Cyber attack on France links to conflicts in Niger
The underlying motivation for this cyber attack on France is closely tied to France’s role in the ongoing conflict in Niger.
The episode follows a series of developments in the Niger country, including a coup d’état on July 26, 2023, which saw the presidential guard overthrowing President Mohamed Bazoum.
This coup marked the fourth in the Sahel region of Africa, joining the ranks of Burkina Faso, Guinea, and Mali.
The new regime’s stance against French involvement in Niger’s affairs is evident as they revoked all military cooperation with France, thereby expelling 1,500 French troops stationed in the country.
This move responds to France’s historical exploitation of Niger’s uranium resources, powering a significant portion of French electricity. Consequently, the cyber attack on France can be seen as an extension of this anti-French sentiment.
Interestingly, while the coup targeted the French presence, it did not include the US military footprint in Niger, specifically Airbase 201, the largest drone base globally, which remained unaffected. This indicates that the sentiment is specifically anti-French.
Unusual Circumstances in Niger and the Urgent Call for Action
International intervention efforts have taken shape since the coup’s stabilization, with France and the United States condemning the action and calling for the reinstatement of Bazoum.
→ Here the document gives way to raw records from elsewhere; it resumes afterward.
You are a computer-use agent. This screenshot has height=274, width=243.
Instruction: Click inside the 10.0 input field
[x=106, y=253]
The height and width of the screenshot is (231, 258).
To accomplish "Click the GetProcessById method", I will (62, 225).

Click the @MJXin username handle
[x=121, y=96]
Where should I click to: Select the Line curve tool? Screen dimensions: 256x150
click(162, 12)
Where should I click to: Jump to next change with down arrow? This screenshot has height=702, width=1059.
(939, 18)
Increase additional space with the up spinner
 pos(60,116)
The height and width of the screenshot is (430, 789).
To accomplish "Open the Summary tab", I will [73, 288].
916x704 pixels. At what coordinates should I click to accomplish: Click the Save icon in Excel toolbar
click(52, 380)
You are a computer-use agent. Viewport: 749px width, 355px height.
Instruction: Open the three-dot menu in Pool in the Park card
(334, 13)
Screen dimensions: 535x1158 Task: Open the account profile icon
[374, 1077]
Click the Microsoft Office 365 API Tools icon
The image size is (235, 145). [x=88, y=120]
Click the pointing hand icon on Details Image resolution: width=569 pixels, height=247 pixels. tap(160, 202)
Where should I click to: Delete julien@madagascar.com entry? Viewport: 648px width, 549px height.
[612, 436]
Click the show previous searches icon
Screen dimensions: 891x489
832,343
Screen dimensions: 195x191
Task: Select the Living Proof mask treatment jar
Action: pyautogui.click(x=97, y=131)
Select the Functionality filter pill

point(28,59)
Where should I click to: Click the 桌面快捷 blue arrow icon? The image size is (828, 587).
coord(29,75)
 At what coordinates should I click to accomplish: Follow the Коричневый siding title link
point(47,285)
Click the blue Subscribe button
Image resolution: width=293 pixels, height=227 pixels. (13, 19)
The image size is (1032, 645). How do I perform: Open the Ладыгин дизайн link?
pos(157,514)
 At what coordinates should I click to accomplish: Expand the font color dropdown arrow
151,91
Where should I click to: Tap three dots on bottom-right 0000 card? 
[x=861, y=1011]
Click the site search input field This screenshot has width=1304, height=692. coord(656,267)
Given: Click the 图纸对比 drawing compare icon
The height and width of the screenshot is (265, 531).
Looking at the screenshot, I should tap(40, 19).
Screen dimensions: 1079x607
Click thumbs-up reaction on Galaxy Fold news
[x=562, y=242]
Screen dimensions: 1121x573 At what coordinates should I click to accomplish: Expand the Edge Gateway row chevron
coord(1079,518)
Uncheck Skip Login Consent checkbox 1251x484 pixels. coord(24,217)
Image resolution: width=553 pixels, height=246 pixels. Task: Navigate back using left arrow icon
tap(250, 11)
The approach, however, appears to lean towards a strategy similar to the one deployed in Mozambique, where Rwandan troops were used to quell an insurgency rather than direct Western military involvement.
The Economic Community of West African States (ECOWAS) also condemned the coup, imposing sanctions on Niger, including suspending its right to basic commercial transactions and freezing central bank assets.
ECOWAS is considering military intervention, yet internal conflicts among member states have complicated the decision-making process.
In the midst of these political and military maneuvers, the cyber attack on France by “We are KILLNET” holds strategic importance.
The fate of French forces in Niger hangs in the balance, as the military junta’s demand for the withdrawal of French soldiers by early September clashes with Paris’ refusal to comply.
The situation has reached a pivotal moment as thousands of Nigeriens voice their discontent against France, calling for the French military’s departure.
With international agreements at stake and geopolitical tensions escalating, the cyber attack on France underscores the intricate interplay between cyber warfare, political turmoil, and global security.